# Education in Kazakhstan

## Original data

<PlotlyBarChart data={{ url: 'data/data_fd.csv' }} xAxis="Region/City" yAxis="Number of Students" />
<FlatUiTable data={{ url: 'data/data_fd.csv' }} />


## Data Story

The data on the number of students and research expenditures across different regions of Kazakhstan reveal significant disparities in the levels of education and scientific activity. For instance, cities like Almaty and Shymkent, with the highest student populations, also have substantial research funding and higher levels of innovation activity. In contrast, regions like Mangystau, despite having fewer students, allocate significant resources to research and development, indicating a focus on innovation.

The level of innovation activity ranges from 4.7% in West Kazakhstan to 15.2% in North Kazakhstan, reflecting varying degrees of regional involvement in innovative processes. These differences highlight how resource distribution and focus on research can impact the accessibility and quality of education, as well as the development of scientific infrastructure across the country.

## Description

This dataset provides various educational and socio-economic indicators across the regions of Kazakhstan.
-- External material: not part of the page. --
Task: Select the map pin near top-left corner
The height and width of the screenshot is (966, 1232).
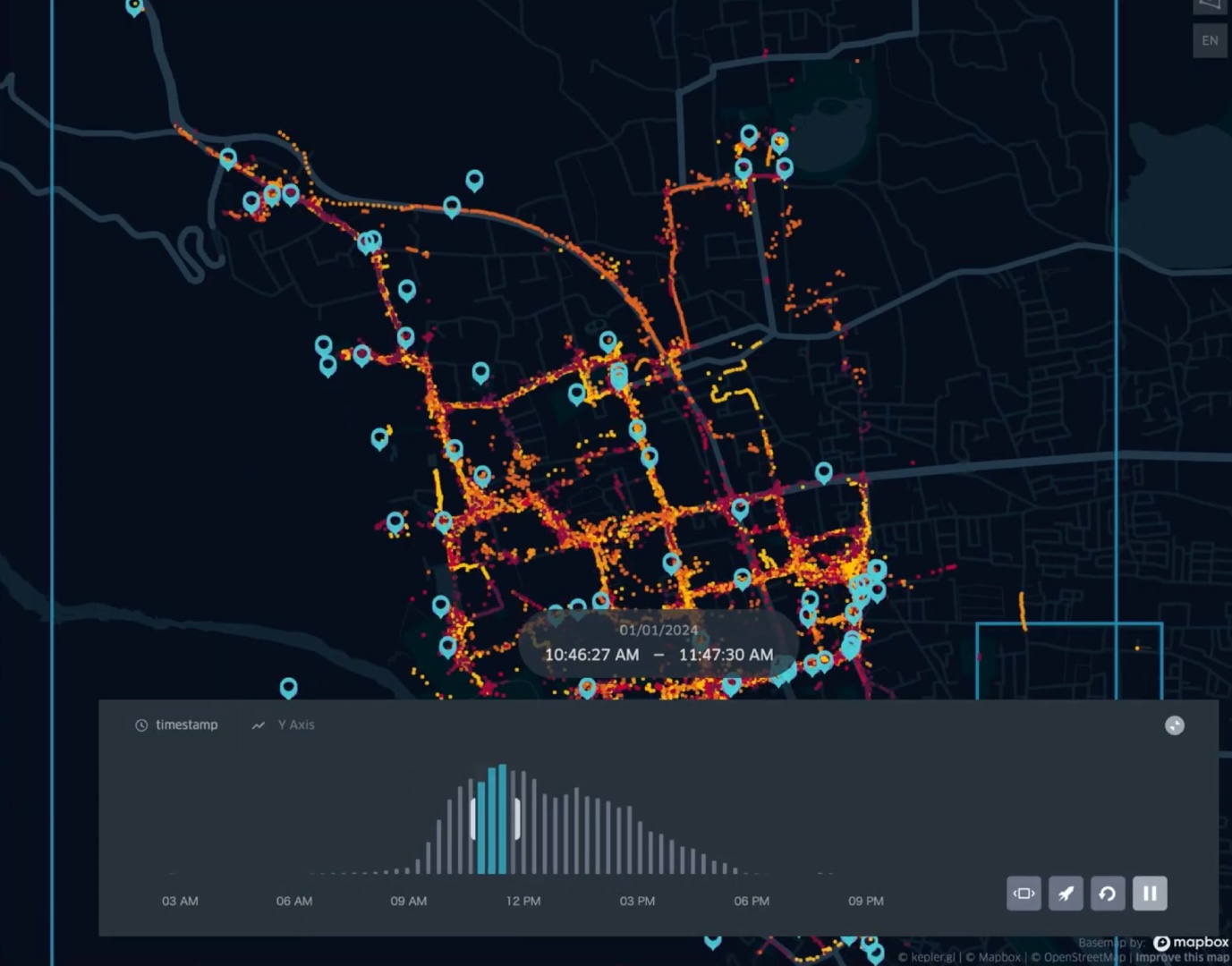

The main data is stored in `data/data_norm.csv`, with columns covering metrics such as:

- **Internal and External R&D Expenses**: This column includes expenses related to research and development within and outside each region.
- **Innovation Activity Indicators**: Shows regional data on enterprise innovation, providing insights into each region's activity level.
- **Financial Operations in Educational Organizations**: Includes revenue and expenditure data for educational institutions.
- **Preschool Availability**: Indicates the number of children per 100 places in preschool organizations.
- **Technical and Vocational Education Organizations**: Represents the number of such institutions per region.
- **General Education Teachers**: Contains teacher counts in general education schools.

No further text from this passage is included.